**Work to be completed**:
Answer these questions from the bell record below.
1. What is the bell called?
2. Under what number is the bell illustrated in the Wellcome archive's reference to the 'Nevin' collection?
3. What is the record's reference number?

**Exercise text**:
Wellcome record: "Bell. cast brass, with loop handle. Called ERO. Always seen on the ancestral altars and rung at the beginning of any ceremony. Benin. Bought of Mr H. Nevins, District Officer Benin Division 1927. Part of £100 collection. Bronze bell with clapper. Four-sided with each side decorated with a different pattern. Curved handle at the top. Placed on ancestral altars. Condition fair. Hole in one side." Wellcome archive makes reference to the ‘Nevin’ collection of terracotta heads, etc., from Great Benin in which this bell is illustrated as No. 59116. https://wellcomelibrary.org/item/b18353472#?z=0.6562%2C0.1148%2C0.3019%2C0.1896&cv=1
-Reference Number: WAHMM/CM/Col/73 Collection received in 1929. Bought 15/01/1929.

**Data supplied**:
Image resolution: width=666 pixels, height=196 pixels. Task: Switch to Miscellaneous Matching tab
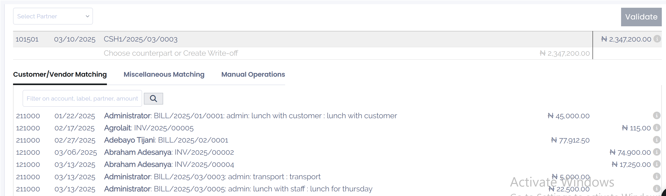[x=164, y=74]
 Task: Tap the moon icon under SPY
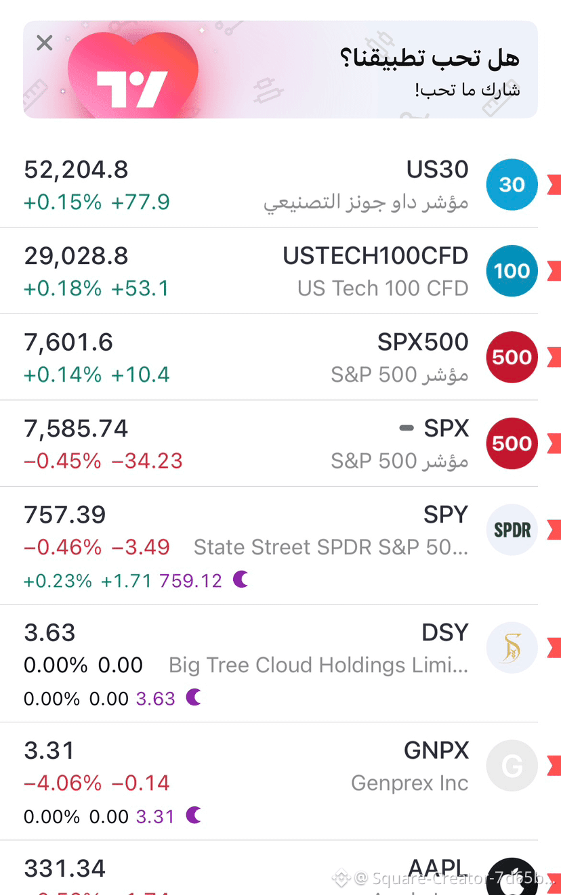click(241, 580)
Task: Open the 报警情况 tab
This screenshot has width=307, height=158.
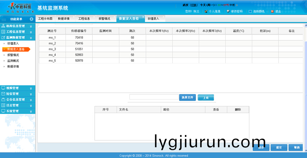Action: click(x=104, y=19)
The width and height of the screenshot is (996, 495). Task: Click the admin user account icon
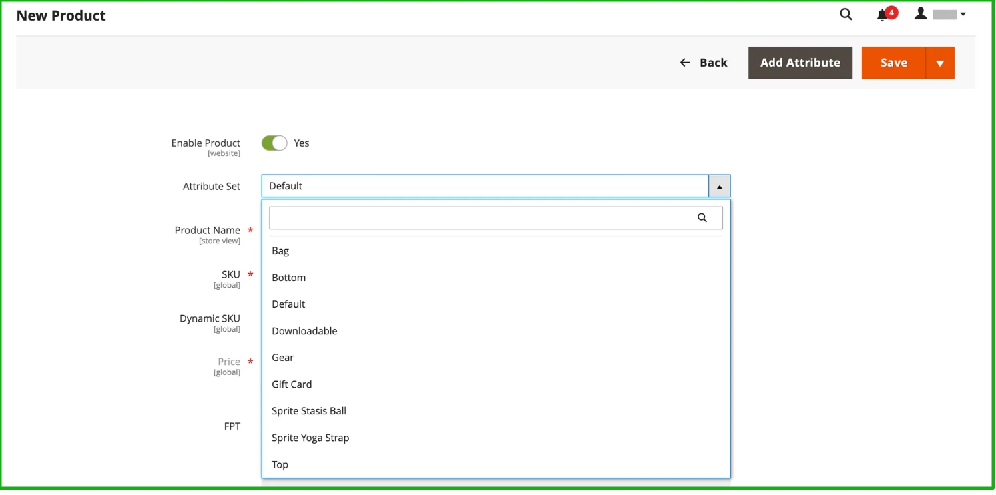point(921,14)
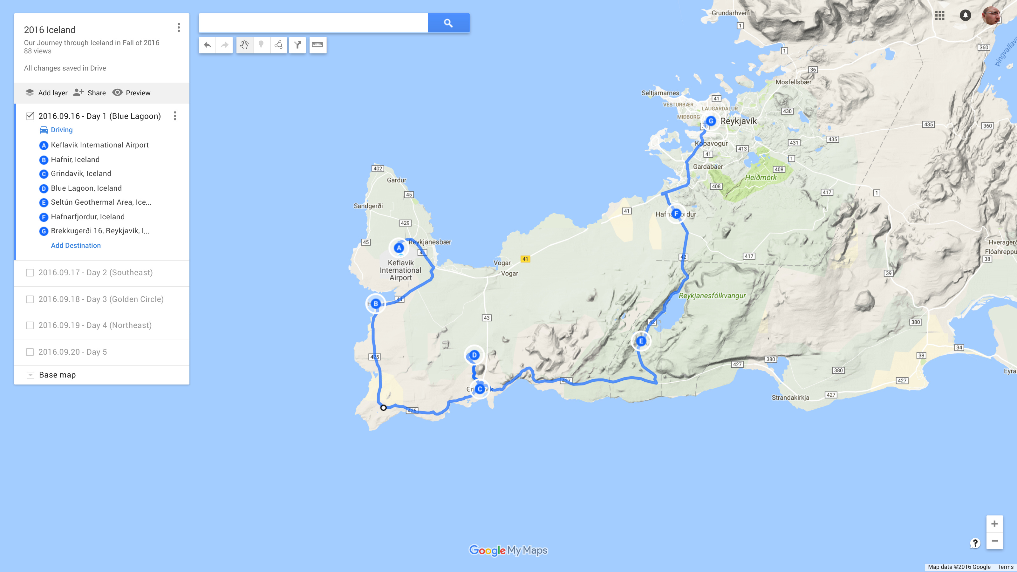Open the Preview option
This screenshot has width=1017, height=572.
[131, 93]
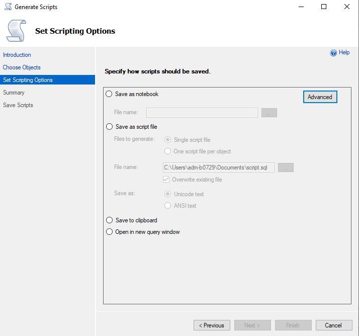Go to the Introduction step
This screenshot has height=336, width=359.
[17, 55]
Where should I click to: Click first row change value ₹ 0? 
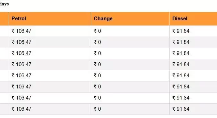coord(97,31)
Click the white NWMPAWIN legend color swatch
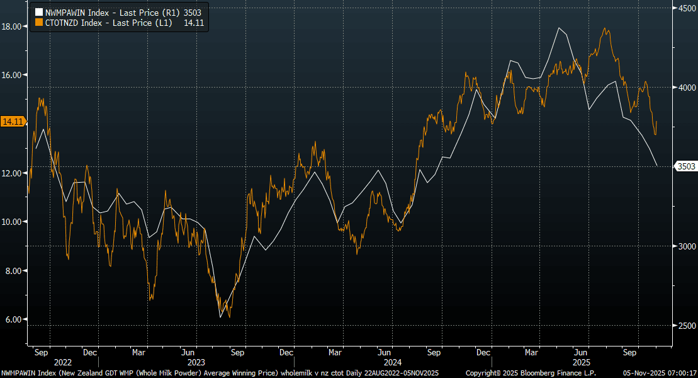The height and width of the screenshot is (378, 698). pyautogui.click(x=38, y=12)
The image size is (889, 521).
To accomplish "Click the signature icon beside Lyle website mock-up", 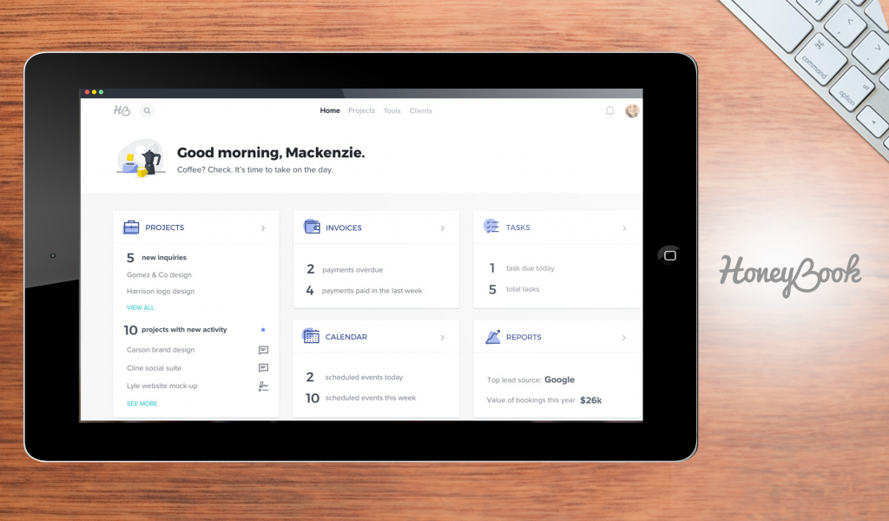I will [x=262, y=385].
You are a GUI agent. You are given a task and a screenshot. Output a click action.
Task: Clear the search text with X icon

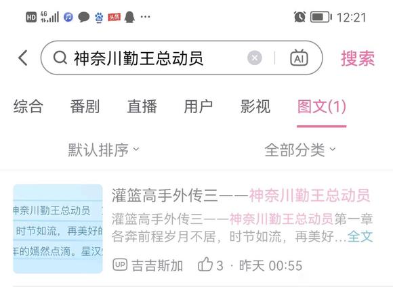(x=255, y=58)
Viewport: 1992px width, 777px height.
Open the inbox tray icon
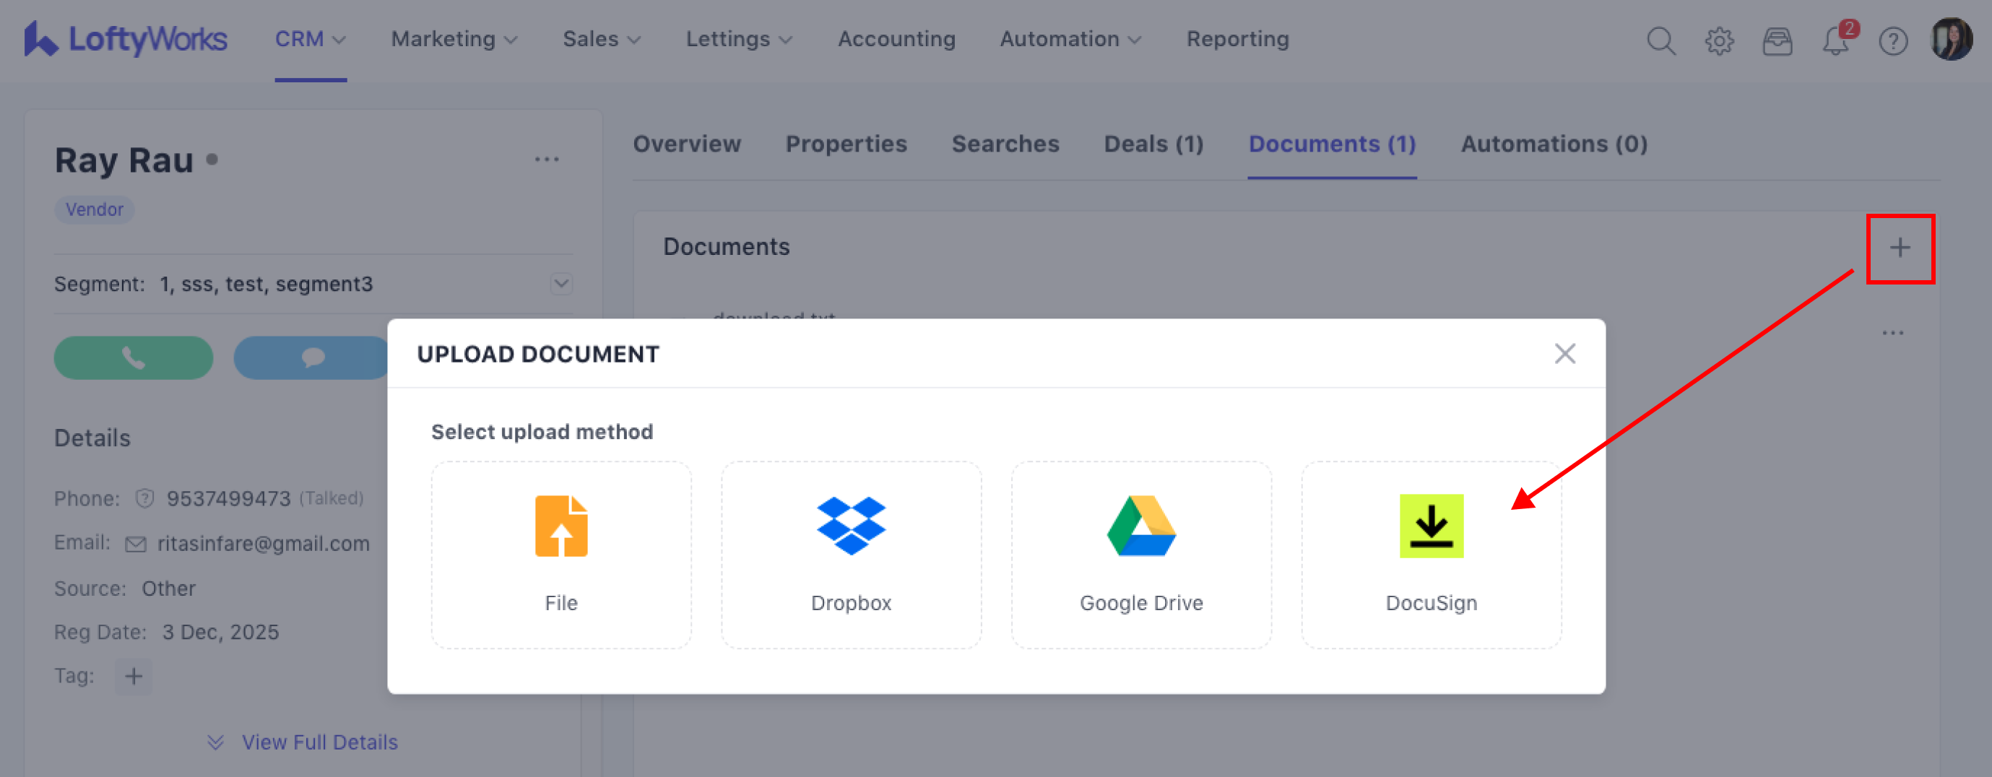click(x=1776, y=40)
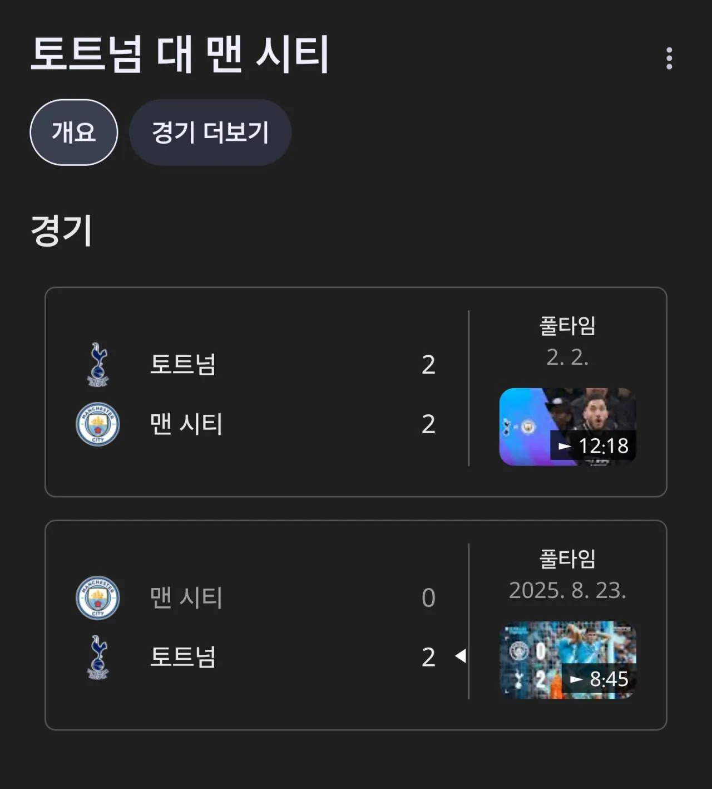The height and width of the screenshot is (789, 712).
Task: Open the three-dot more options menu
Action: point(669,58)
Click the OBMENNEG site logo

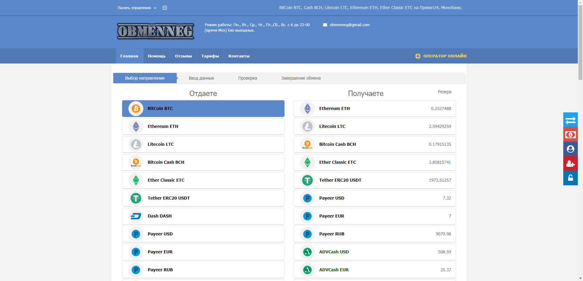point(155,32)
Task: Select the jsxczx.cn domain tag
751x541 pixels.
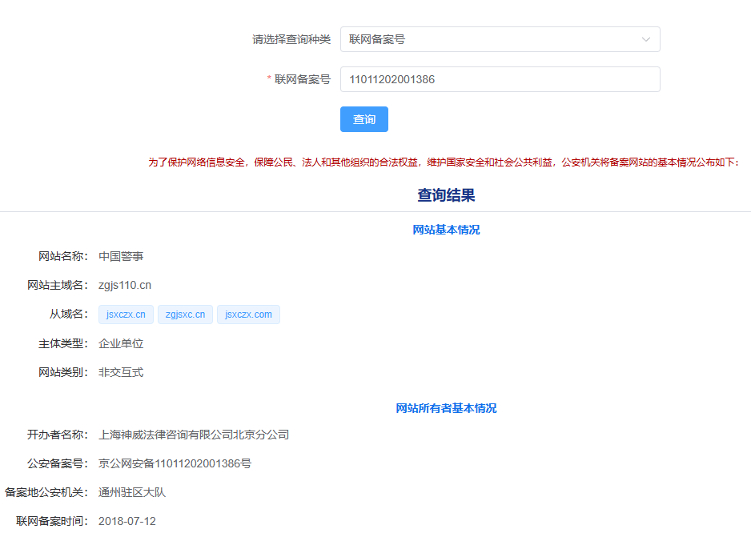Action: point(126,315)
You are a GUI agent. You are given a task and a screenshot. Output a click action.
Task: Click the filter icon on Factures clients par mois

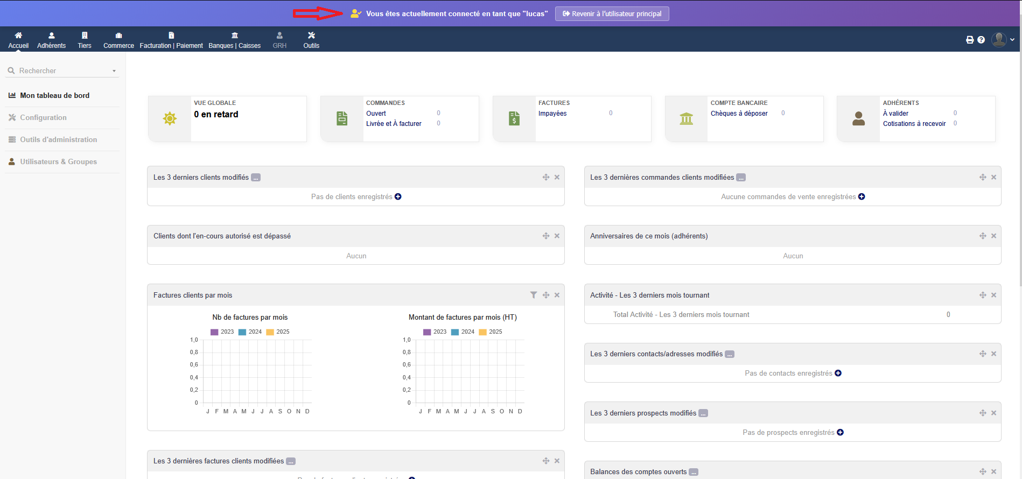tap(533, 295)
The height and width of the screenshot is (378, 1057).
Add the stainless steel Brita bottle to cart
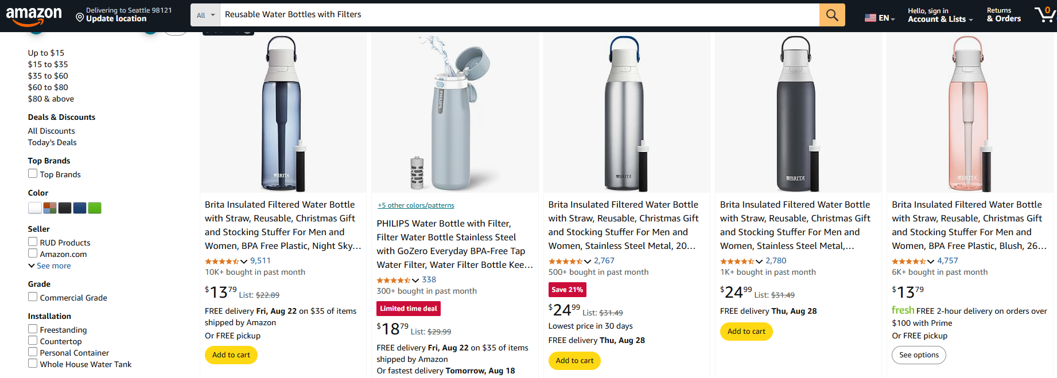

**Expected answer**:
1. ERO
2. No. 59116
3. WAHMM/CM/Col/73